Session Type: ACR Concurrent Abstract Session
Session Time: 9:00AM-10:30AM
Background/Purpose: Over the past half-century, diagnostic and therapeutic developments for SLE have led to dramatic improvements in the 5- and 10-year survival. Whether these achievements have improved the long-term trends in mortality in SLE is unclear.

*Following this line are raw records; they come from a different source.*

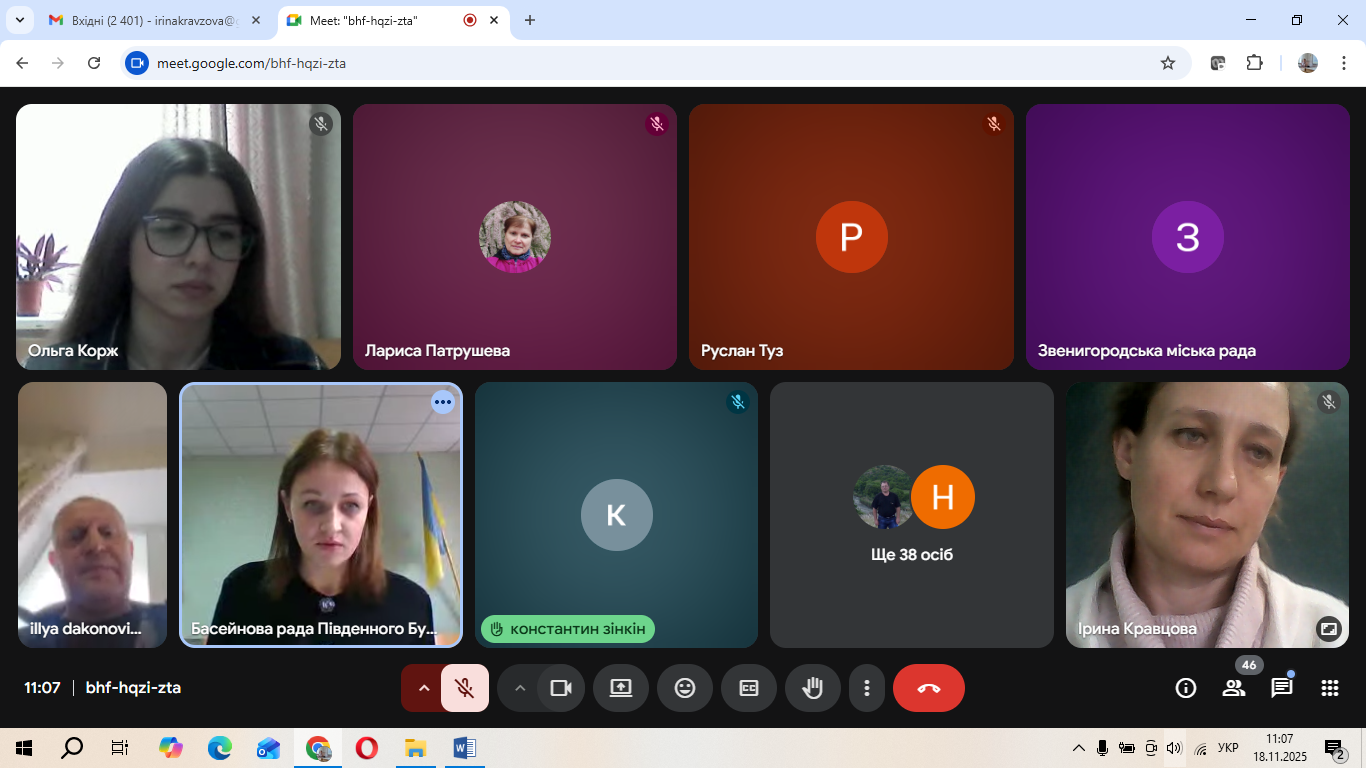Viewport: 1366px width, 768px height.
Task: Turn on closed captions
Action: point(749,688)
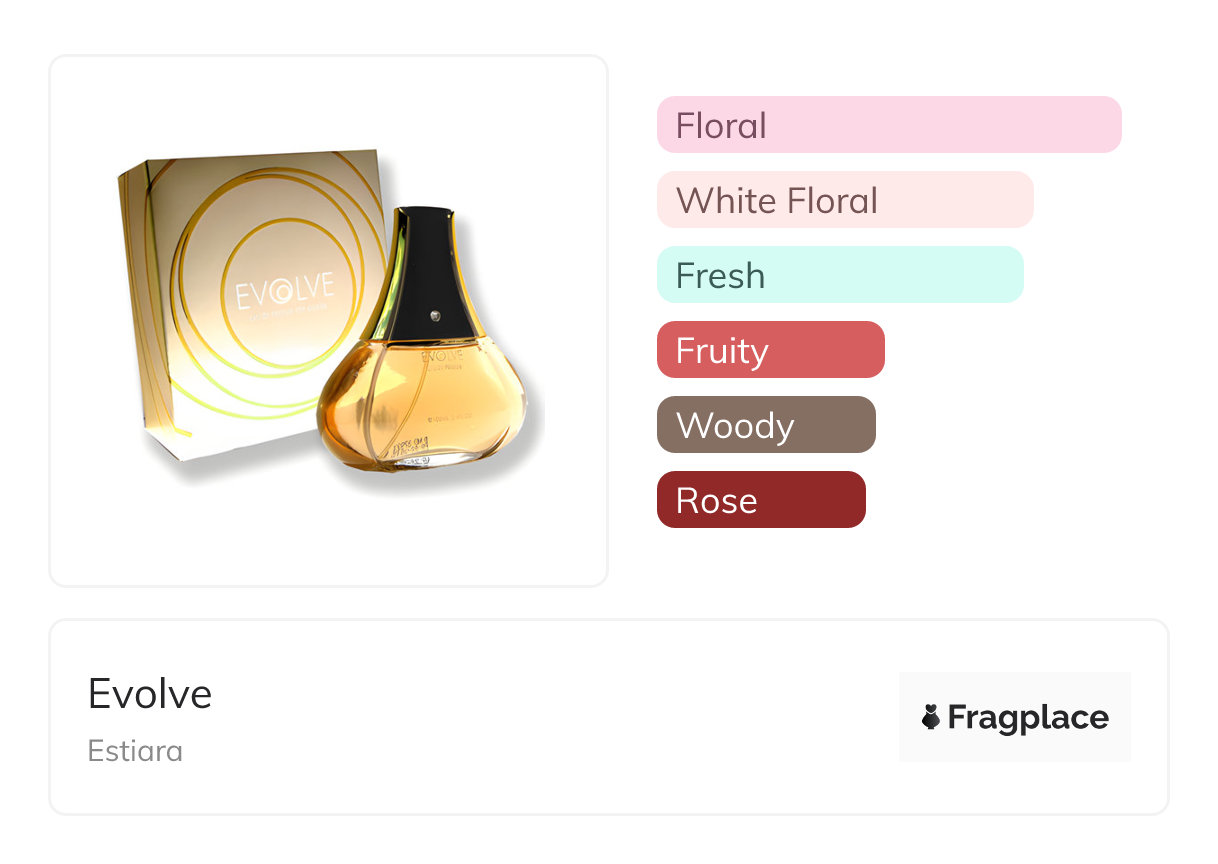Image resolution: width=1218 pixels, height=864 pixels.
Task: Select the White Floral accord bar
Action: click(x=845, y=200)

Methods: We measured temporal trends in age-standardized mortality rates (ASMR) for SLE and non-SLE causes by joinpoint trend analysis using county-level data abstracted from the Centers for Disease Control and Prevention database. We calculated the annual % change in mortality over the past 46 years. Logistic regression was applied to model the association of sex, race and geographic region on SLE deaths. We calculated SLE case-fatality by dividing the SLE-mortality by the estimated SLE prevalence within each demographic variable. Since no national SLE prevalence is available, we estimated these values with weighted visit data from the National Ambulatory Medical Care Survey and the National Hospital Ambulatory Medical Care Survey.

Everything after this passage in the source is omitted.